Mabon is not an ancient Celtic festival. The name is ahistorical since the Celts (the source of many of the festival names) did not celebrate equinoxes. It is a 20th-century innovation, created for liturgical symmetry in the Wiccan Wheel of the Year. It does not appear in medieval grimoires, historical pagan calendars, or pre-Christian European sources.

The name is sometimes mispronounced. It is typically rendered as MAY-bon (some say MAH-bon), but there is no single authoritative pronunciation, as the word was retrofitted from a proper noun in Welsh myth.

Mabon is not synonymous with Thanksgiving in the United States or Harvest Home in England, though thematic overlap exists. Those are secular or Christian harvest customs with different origins.

Finally, Mabon is not universally embraced by all Pagans.

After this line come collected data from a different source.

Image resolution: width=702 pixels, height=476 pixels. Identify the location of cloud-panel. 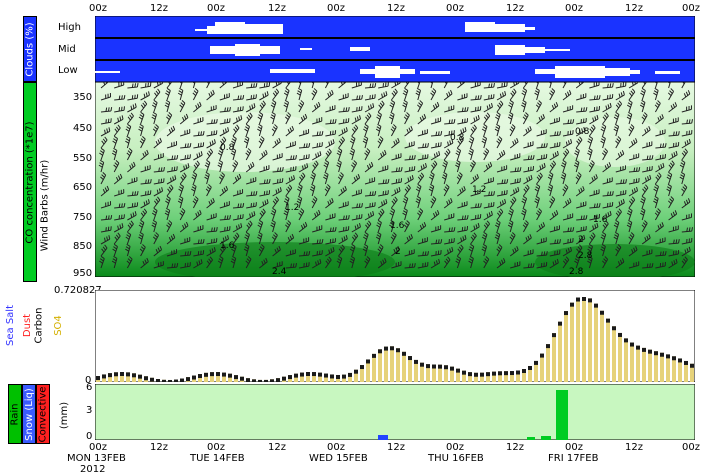
(395, 49).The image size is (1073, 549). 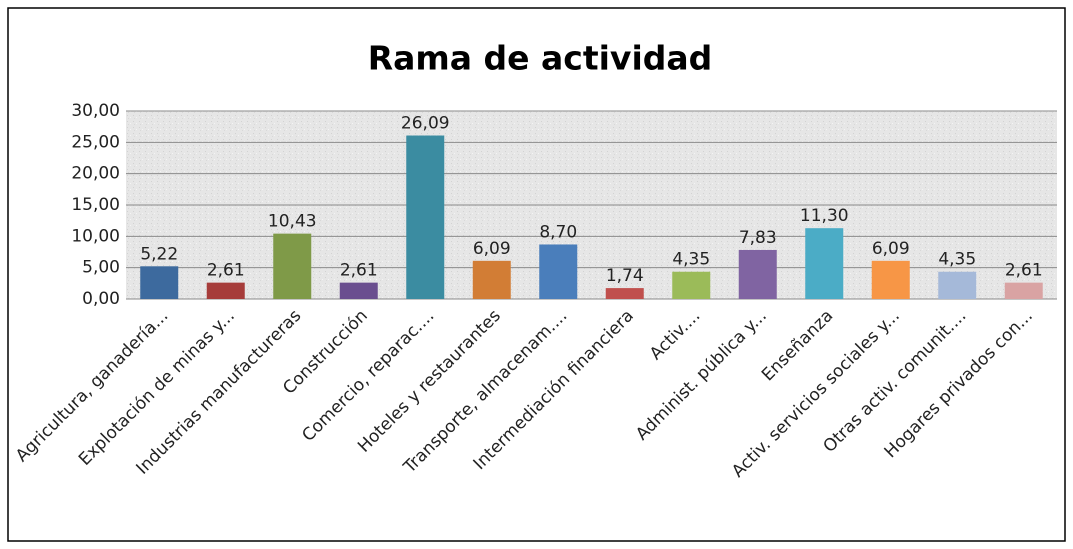 I want to click on value-label: 26,09, so click(x=426, y=124).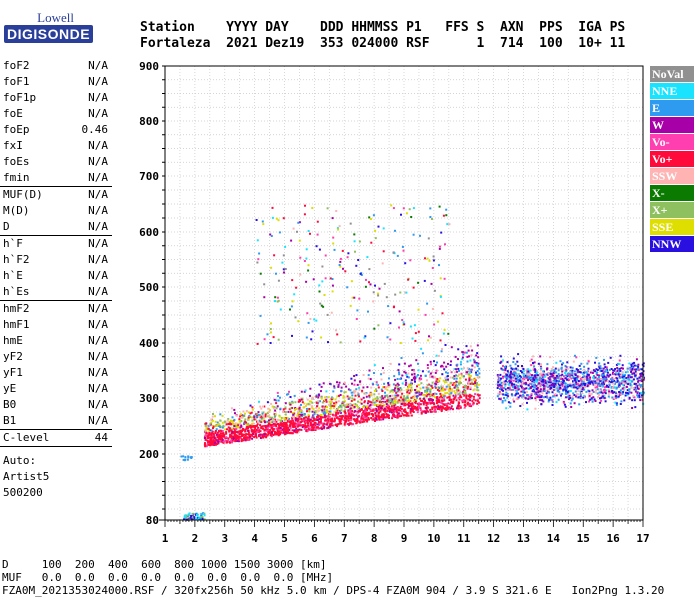 The width and height of the screenshot is (700, 600). Describe the element at coordinates (13, 340) in the screenshot. I see `param-name: hmE` at that location.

Some prefer terms rooted in their ancestral or regional traditions; others see the Wheel of the Year as a flexible template rather than dogma.

How to Begin

If you wish to explore Mabon, start with observation. Note the equinox date in your hemisphere. Spend time outdoors noticing the shift in light, the quality of air, the ripening or falling of fruit. Bring an apple or a handful of grain to a natural space and speak words of gratitude aloud or silently.

Read Diana Rajchel’s Mabon: Rituals, Recipes & Lore for the Autumn Equinox for a focused introduction, or Scott Cunningham’s Wicca: A Guide for the Solitary Practitioner for broader context on the Wheel of the Year. Nigel Pennick’s The Pagan Book of Days offers historical texture.

Attend a public Mabon ritual if one is offered in your area—many Unitarian Universalist congregations, Pagan Pride events, and metaphysical shops host open circles. If solitary practice appeals to you, create a simple altar with seasonal objects and light a candle at sunset on the equinox, reflecting on balance in your own life: what to keep, what to release, and what to prepare for the darker months ahead.